What the task requires:
Would you give back exactly the lines from the line with "Instruction: Click the" through the end of the entries below, both included, but none of the pictures?

[Saved data entries]
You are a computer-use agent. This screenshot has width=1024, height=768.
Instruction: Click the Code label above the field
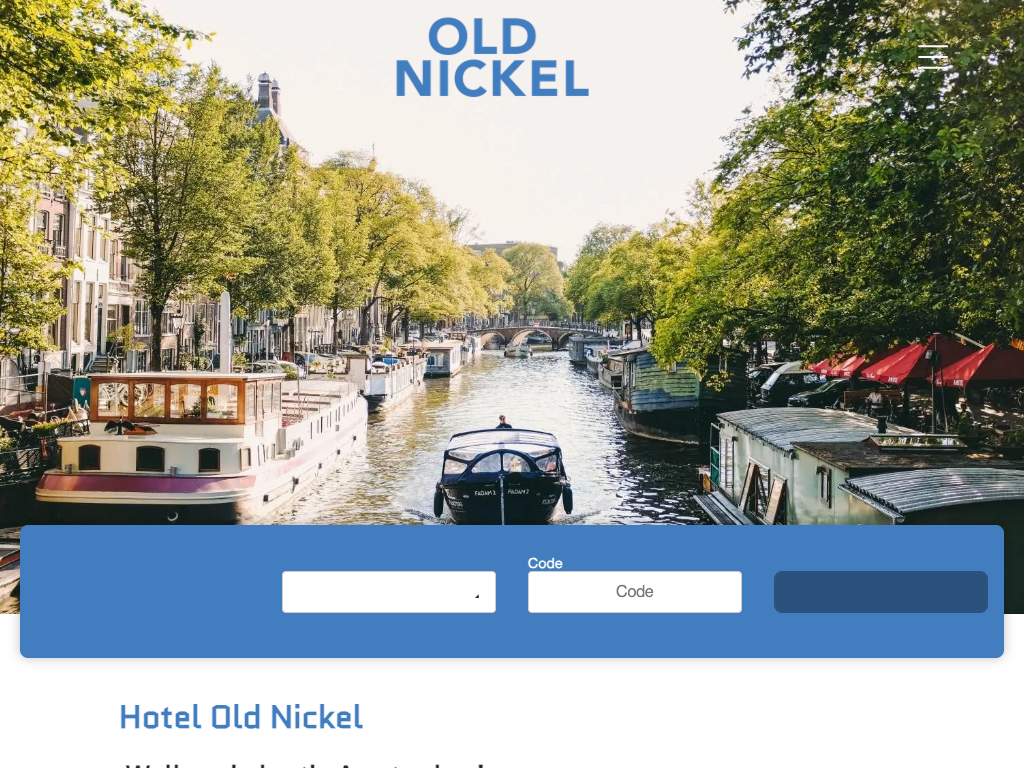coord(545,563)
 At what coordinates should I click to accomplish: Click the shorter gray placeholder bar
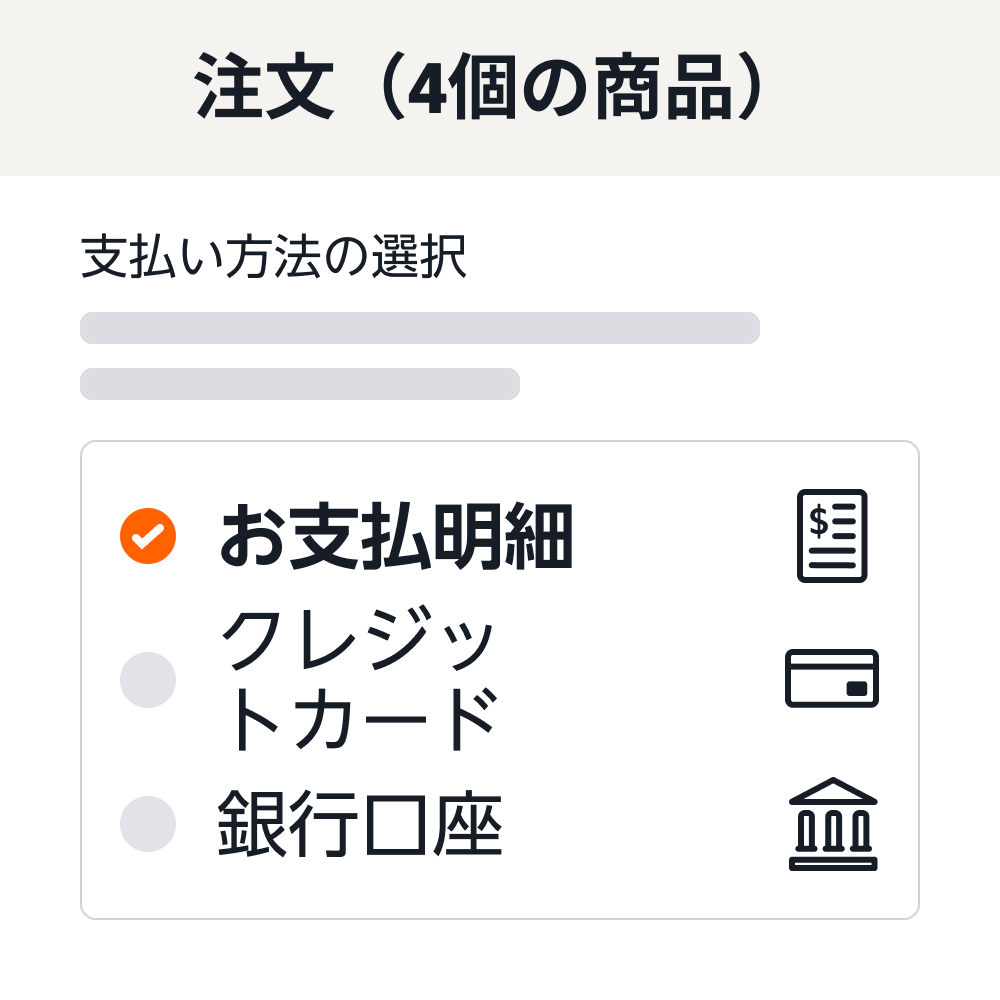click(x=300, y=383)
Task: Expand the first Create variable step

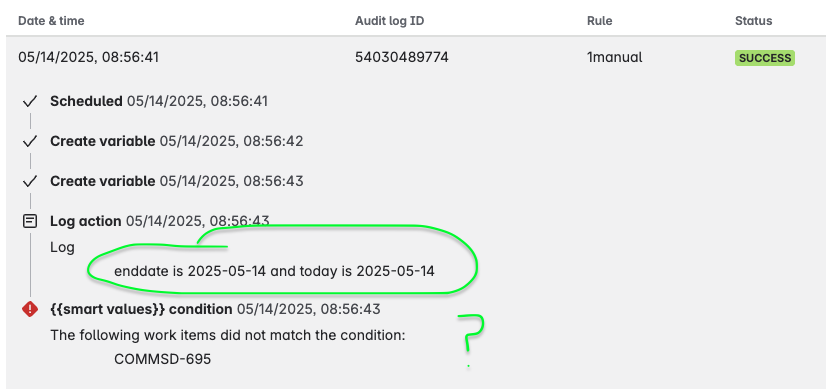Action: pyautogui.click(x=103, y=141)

Task result:
Instruction: Click the Code label above the field
coord(545,563)
 At what coordinates should I click to accomplish: Click the shorter gray placeholder bar
click(x=300, y=383)
Task: Expand the first Create variable step

Action: pyautogui.click(x=103, y=141)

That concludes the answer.